Il gruppo diventa meglio conosciuto come Bob Marley and The Wailers: alla formazione con Tosh e Livingstone si aggiunsero Aston (Family Man) Barrett e Carlton (Carly) Barrett che formavano in precedenza la band degli Upsetters. Primo disco di reggae che non è una raccolta di singoli ma un vero album. Dopo il contratto con lo Studio One (1962-69), il secondo con Lee Perry (1969 –72) ecco il primo Lp degli Wailers con la Island.
CONCRETE JUNGLE: Canzone politica, un’invocazione ribelle nei confronti della dura vita di Trench Town, suo luogo di nascita, esempio di tutti i ghetti e quartieri poveri."…Cause life, sweet life, must be somewhere to be found instead of a concrete jungle where the livin’is hardest…oh man you’ve got to do your best". Collaborano qui altri musicisti come Tyrone Downie all’organo, Wayne Perkins alla chitarra e Robbie Shakespeare al basso.
SLAVE DRIVER: Marley si prende il ruolo di portavoce della diaspora africana di tutto il pianeta, che non può dimenticare l’incubo della schiavitù.
400 YEARS: Brano scritto e cantato da Peter Tosh contro coloro che lottano contro la gioventù senza rendersi conto che essa rappresenta il futuro. Sono passati 400 anni ma la storia non cambia!
STIR IT UP: Il testo non riguarda nessun tema politico o sociale ma in questo caso si rivolge ad una donna.

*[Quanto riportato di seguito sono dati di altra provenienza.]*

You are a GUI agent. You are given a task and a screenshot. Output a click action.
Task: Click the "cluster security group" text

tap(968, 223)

Stesso tema trattato nella deliziosa BABY WE’VE GOT A DATE, sempre contenuta nell’album, in vista di un appuntamento “galante”.

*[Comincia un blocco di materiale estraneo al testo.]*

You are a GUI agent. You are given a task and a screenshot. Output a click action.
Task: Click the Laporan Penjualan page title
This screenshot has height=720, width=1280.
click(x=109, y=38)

NO MORE TROUBLE: Canzone piuttosto ripetitiva nel testo ma proprio per questo molto efficace : "We don’t need no more trouble…what we need is love". Inno alla pace e all’amore.
Tra le altre poi STOP THAT TRAIN (scritta da Tosh, canzone a mio avviso melodicamente ben riuscita), KINKY REGGAE e MIDNIGHT RAVERS.